Stored items:
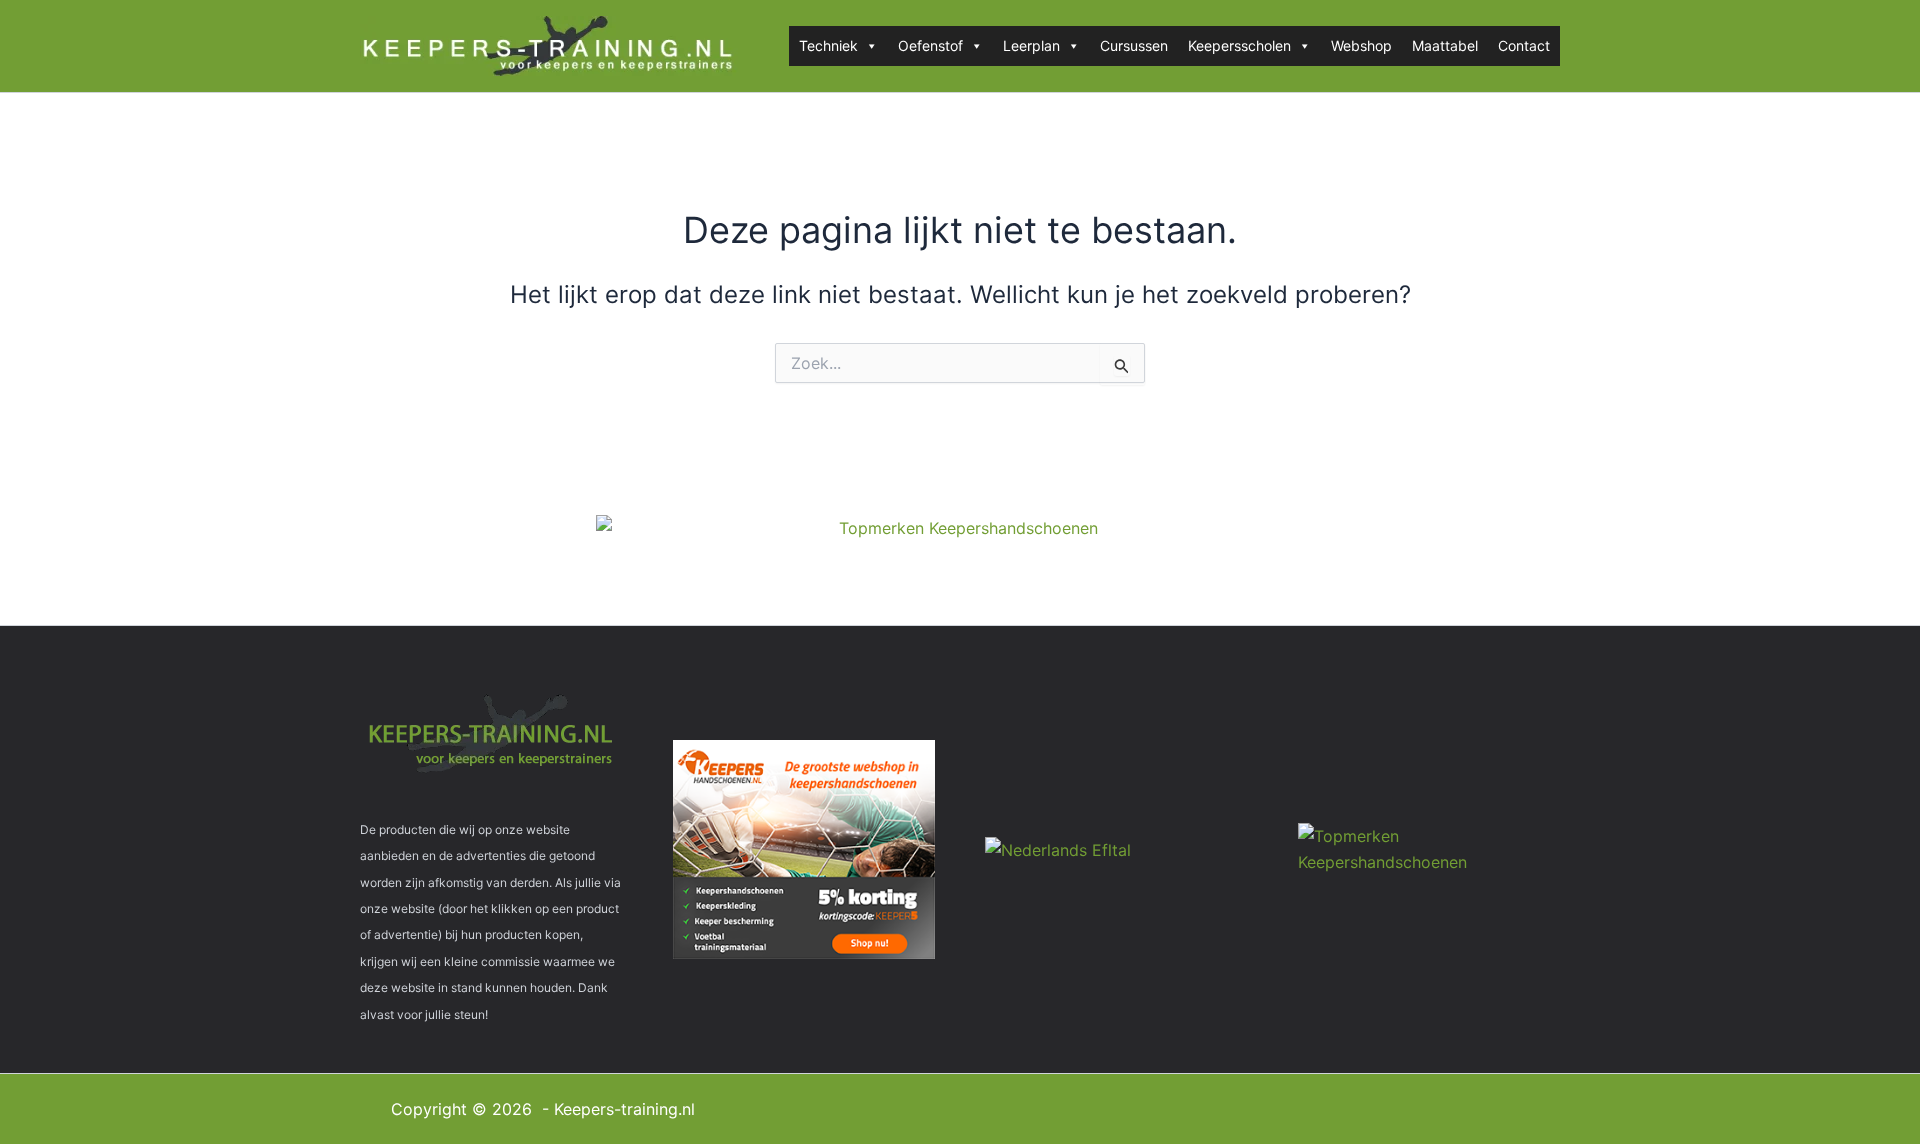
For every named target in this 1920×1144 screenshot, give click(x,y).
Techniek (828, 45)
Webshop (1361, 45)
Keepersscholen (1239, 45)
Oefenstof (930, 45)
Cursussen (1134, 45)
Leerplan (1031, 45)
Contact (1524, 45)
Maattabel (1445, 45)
--
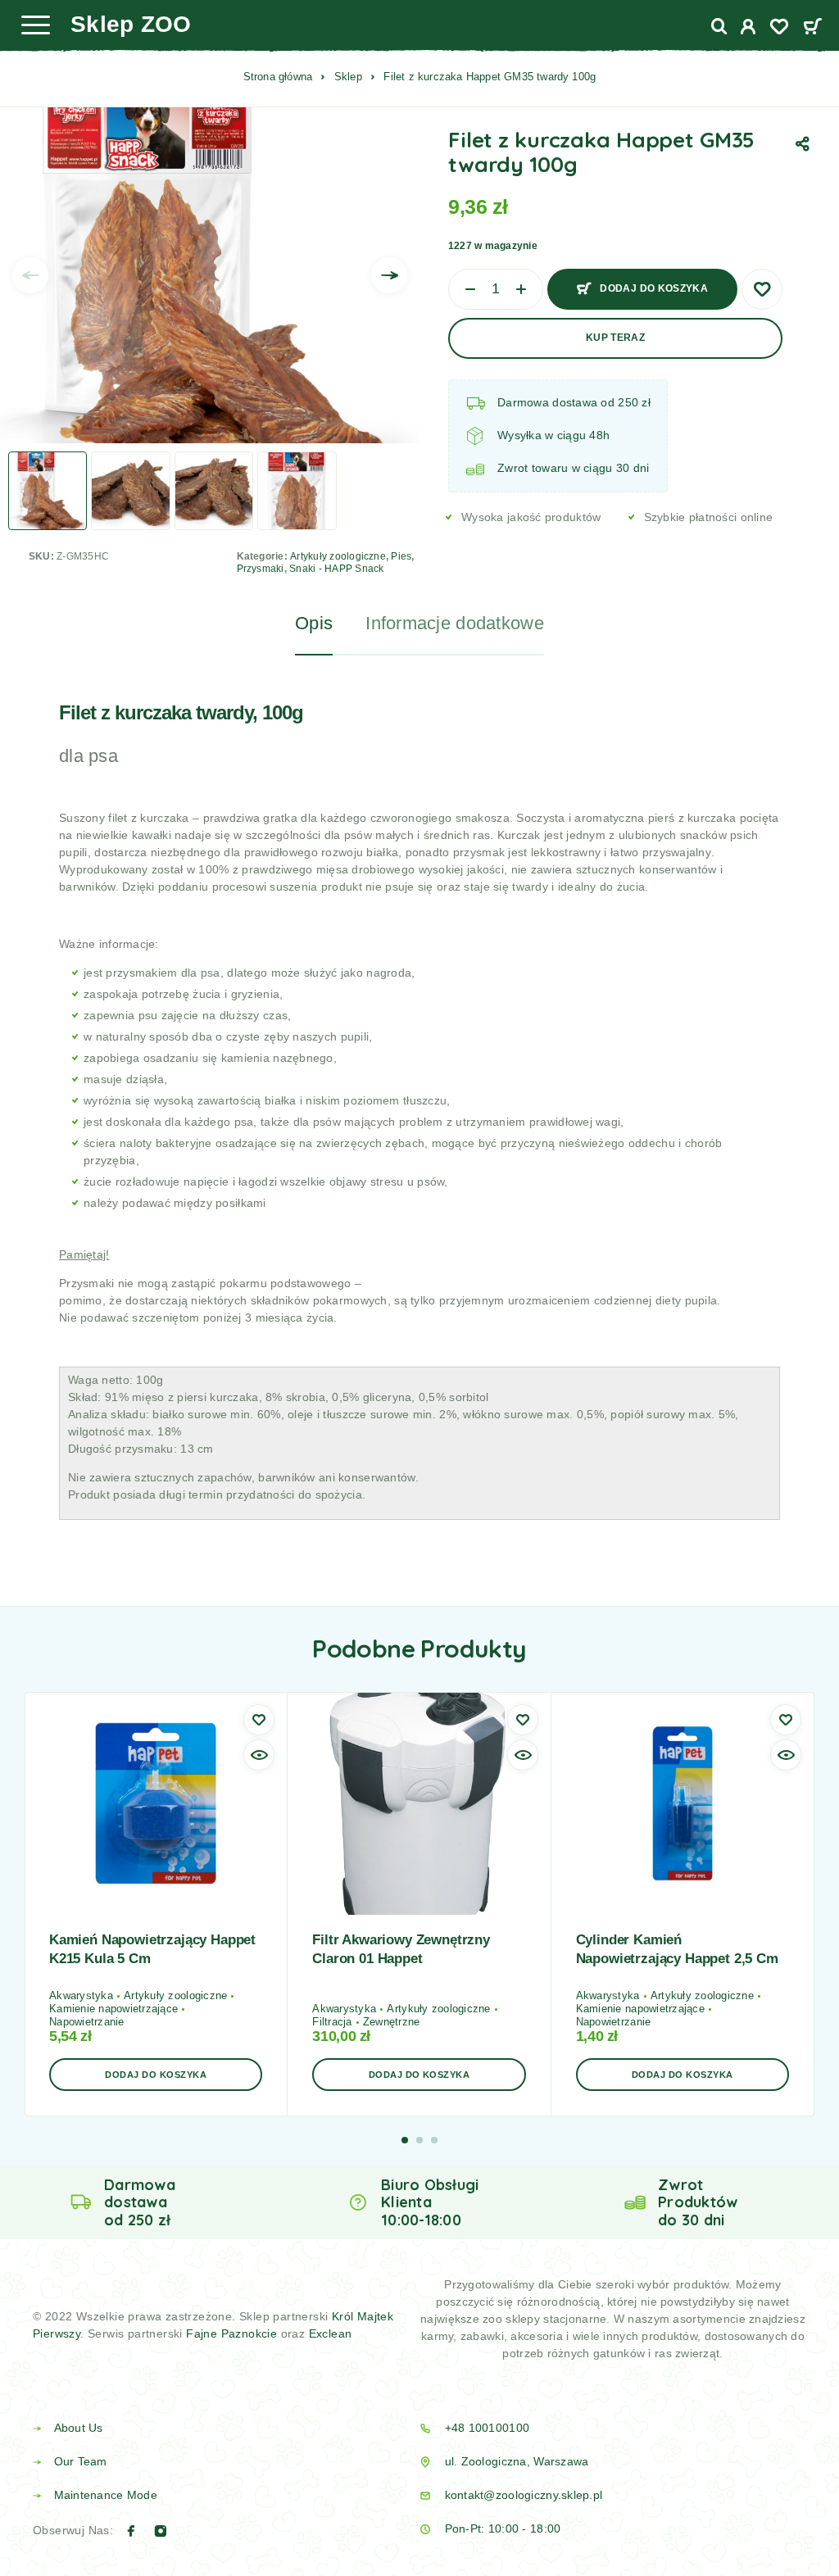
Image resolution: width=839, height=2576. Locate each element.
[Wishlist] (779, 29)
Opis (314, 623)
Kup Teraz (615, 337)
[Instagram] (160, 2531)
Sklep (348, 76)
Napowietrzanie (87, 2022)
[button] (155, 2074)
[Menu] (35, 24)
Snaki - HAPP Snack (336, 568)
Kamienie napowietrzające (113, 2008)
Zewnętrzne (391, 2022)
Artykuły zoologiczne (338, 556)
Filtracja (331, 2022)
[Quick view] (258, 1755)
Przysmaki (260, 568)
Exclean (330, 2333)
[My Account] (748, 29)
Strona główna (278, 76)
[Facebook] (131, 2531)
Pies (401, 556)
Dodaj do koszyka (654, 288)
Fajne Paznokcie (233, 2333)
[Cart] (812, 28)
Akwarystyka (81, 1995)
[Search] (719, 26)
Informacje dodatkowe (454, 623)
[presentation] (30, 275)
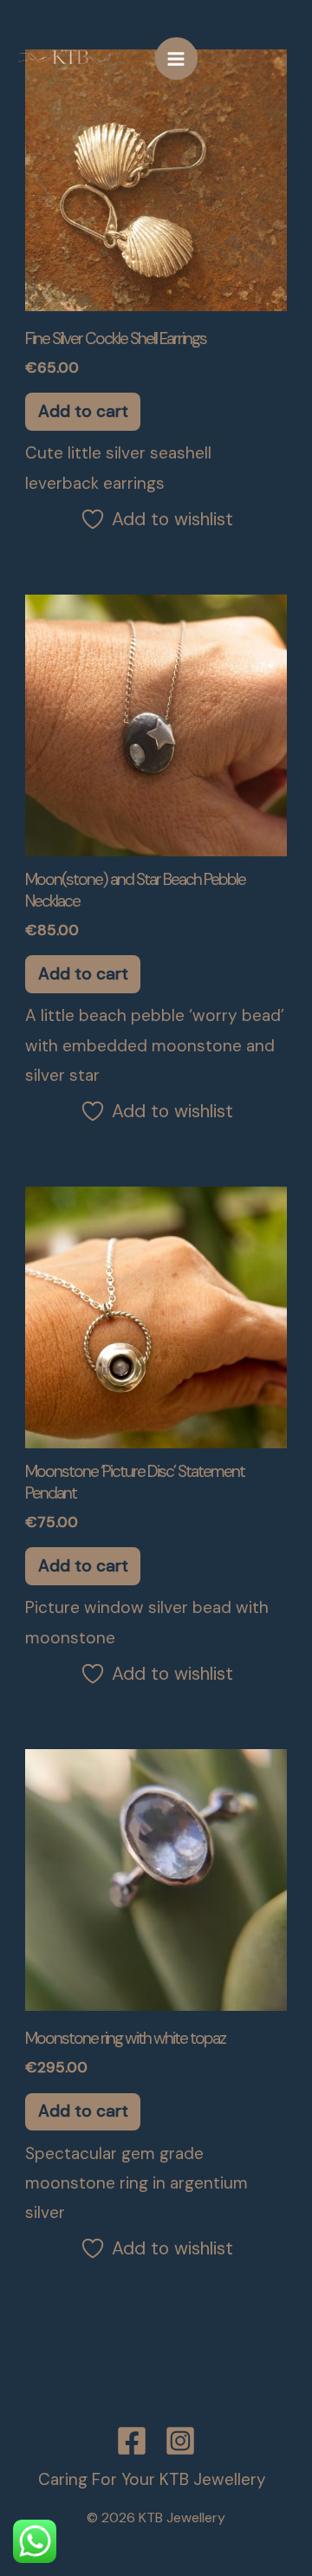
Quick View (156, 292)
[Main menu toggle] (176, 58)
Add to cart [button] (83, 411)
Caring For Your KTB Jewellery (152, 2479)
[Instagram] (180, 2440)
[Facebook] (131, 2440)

■ Exercise directions
From the records above, reproduce exactly the lines from the one with "[button] (155, 2074)" to the one with "[Search] (719, 26)", both included, and no others.

■ Exercise output
[button] (155, 2074)
[Menu] (35, 24)
Snaki - HAPP Snack (336, 568)
Kamienie napowietrzające (113, 2008)
Zewnętrzne (391, 2022)
Artykuły zoologiczne (338, 556)
Filtracja (331, 2022)
[Quick view] (258, 1755)
Przysmaki (260, 568)
Exclean (330, 2333)
[My Account] (748, 29)
Strona główna (278, 76)
[Facebook] (131, 2531)
Pies (401, 556)
Dodaj do koszyka (654, 288)
Fajne Paznokcie (233, 2333)
[Cart] (812, 28)
Akwarystyka (81, 1995)
[Search] (719, 26)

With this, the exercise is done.